La scène se déroule dans la nuit du 4 au 5 juin, près de Moscou. Le chef du Comité d’enquête russe (équivalent du FBI américain), Alexandre Bastrykine, revient d’une visite dans le Caucase à laquelle avait été convié Sergueï Sokolov, rédacteur en chef adjoint du journal d’opposition Novaïa Gazeta.
A l’aéroport, selon Novaïa Gazeta, le journaliste est embarqué en voiture par des gardes du corps de M. Bastrykine. Le convoi s’arrête en pleine forêt.
Le chef du Comité d’enquête, un des piliers du pouvoir de Vladimir Poutine, qui a étudié avec lui le droit à Leningrad (Saint-Pétersbourg) dans les années 1970, s’en prend au journaliste. Celui-ci l’a accusé dans un de ses derniers articles de couvrir de facto avec ses services des groupes criminels en Russie.
Le fond de ces accusations : une simple amende de 150.000 roubles (3.600 euros) infligée à un prévenu pour dissimulation de preuves dans le massacre par une mafia locale de 12 personnes en 2010. Le fruit d’une collusion avec les forces de l’ordre, accuse Novaïa Gazeta.
Dans la forêt, le ton monte. "Il était question de ’couper sa tête et ses jambes’", affirme Alexeï Simonov, le président du Fonds de défense de la Glasnost, qui a parlé au journaliste avant qu’il ne quitte le pays de crainte pour sa vie, et a lu, dit-il, une note interne du journal.
Au passage, évoquant la journaliste de Novaïa Gazeta assassinée en 2006, "Bastrykine a aussi traité Anna Politkovskaïa de ’traînée payée par l’Occident’", affirme M. Simonov.
Selon lui, M. Bastrykine "est en état de forte ébriété" au moment où il a proféré ces menaces.
Le scandale éclate mercredi lorsque Dmitri Mouratov, le rédacteur en chef de cette publication dont l’ex-président soviétique Mikhaïl Gorbatchev est co-propriétaire, dénonce les menaces dans une lettre ouverte.
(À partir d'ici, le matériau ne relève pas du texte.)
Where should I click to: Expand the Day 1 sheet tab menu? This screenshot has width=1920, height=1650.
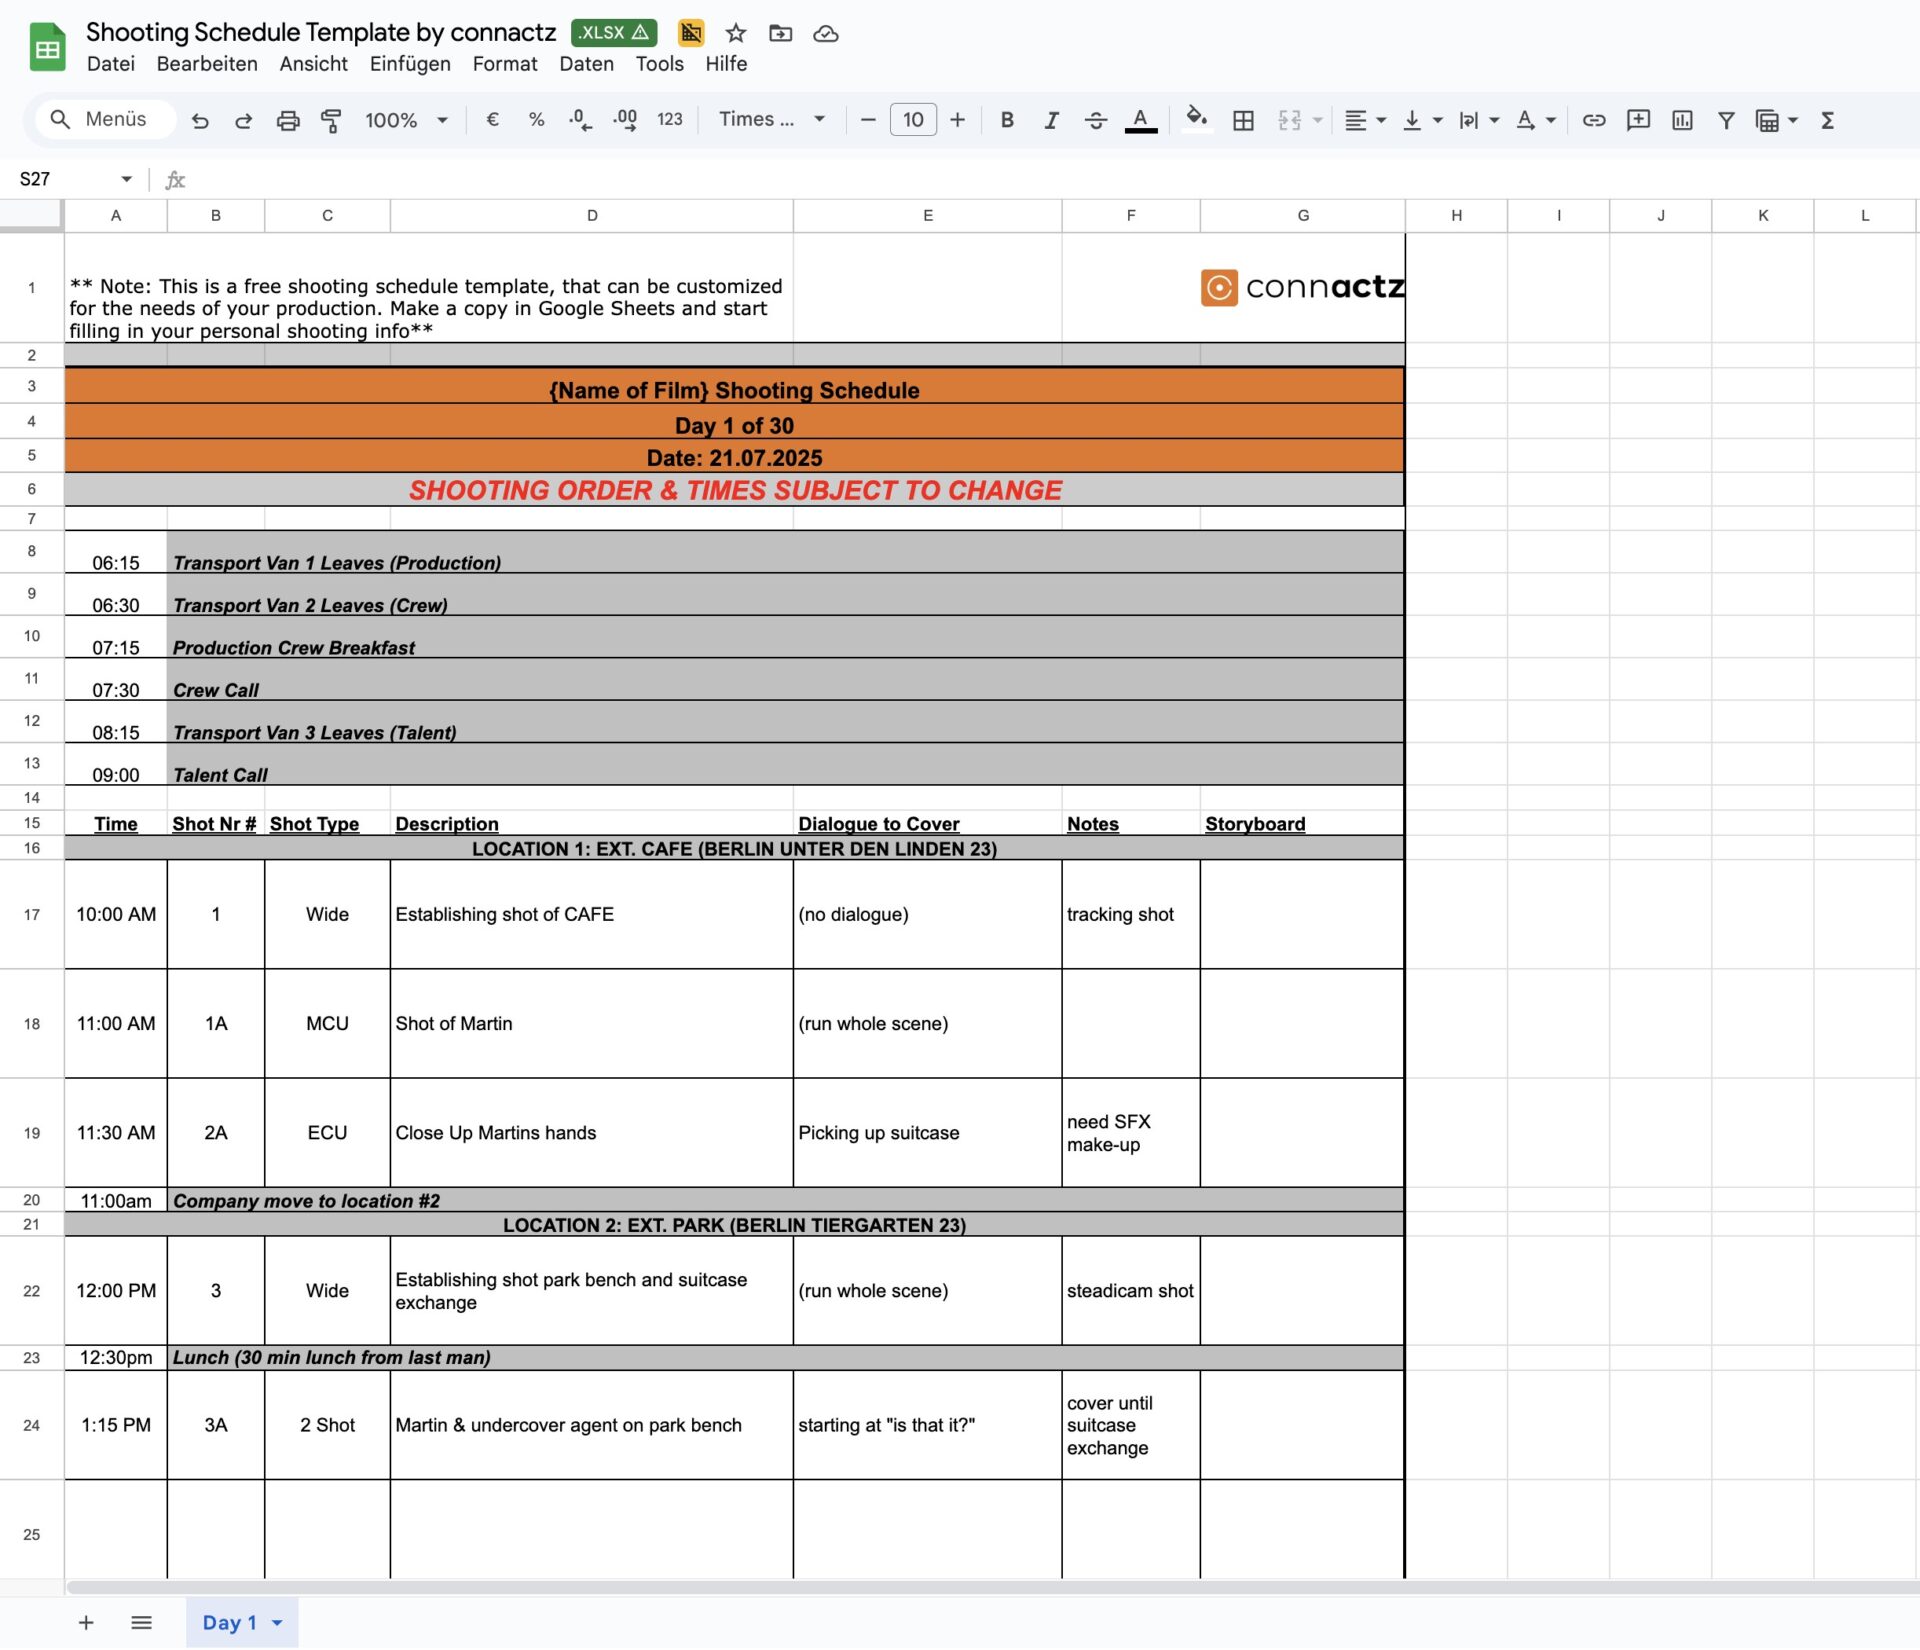point(278,1623)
Le soir même, l’Union des journalistes russes se dit "ahurie" et une manifestation est organisée à Moscou devant le Comité d’enquête, au cours de laquelle cinq journalistes sont brièvement interpellés.
Jeudi matin, dans un entretien publié par le site du quotidien Izvestia, Alexandre Bastrykine qualifie les accusations de "délire".
Mais dans la soirée, à l’issue d’une rencontre avec le rédacteur de Novaïa Gazeta, puis avec les responsables de plusieurs médias russes, le chef du Comité d’enquête admet avoir "dérapé" et s’excuse, plaidant la fatigue et un accès d’émotion.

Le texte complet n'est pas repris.